**PROBLEM:** Copy the passage on criticism of schooling word for word, everything from "Another very persistent" down to "of their life.".

**SELECTED EXTRACT:**
Criticism of schooling

Anti-schooling activism, or radical education reform, describes positions that are critical of school as a learning institution and/or compulsory schooling laws; or multiple attempts and approaches to fundamentally change the school system. People of this movement usually advocate alternatives to the traditional school system, education independent from school, the absence of the concept of schooling as a whole, or the right that people can choose how, where and with whom they are educated.

These attitudes criticize the learning atmosphere and environment of school and oppose the educational monopoly of school and the conventional standard and practice of schooling for reasons such as:

  • regarding the use of compulsory schooling as a tool of assimilation;
  • the belief that an overly structured and predetermined learning system can be detrimental for children and would encourage certain temperaments while inhibiting others;[1]
  • the related belief that the school environment prevents learning rather than encouraging the innate natural curiosity by using unnatural extrinsic pressures such as grades and homework;[2]
  • the view that school prescribes students exactly what to do, how, when, where and with whom, which would suppress creativity,[3]
  • and/or the conviction that schooling is used as a form of political or governmental control for the implementation of certain ideologies in the population.[4]

Another very persistent argument of anti-schooling activists is that school does not prepare children for life outside of school,[5] and that many teachers do not have a neutral view of the world because they have only attended academic institutions a large part of their life.

**GIVEN MATERIAL:**
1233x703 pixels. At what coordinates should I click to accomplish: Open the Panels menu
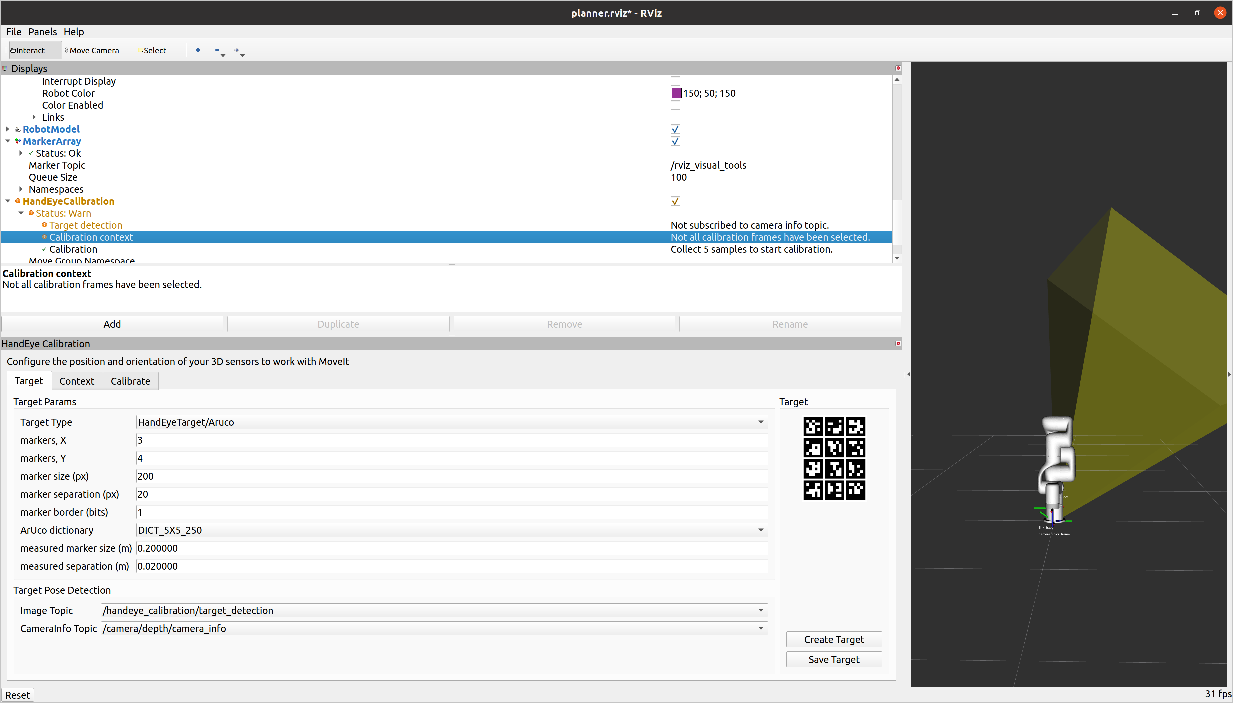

**ANSWER TO THE PROBLEM:**
Another very persistent argument of anti-schooling activists is that school does not prepare children for life outside of school,[5] and that many teachers do not have a neutral view of the world because they have only attended academic institutions a large part of their life.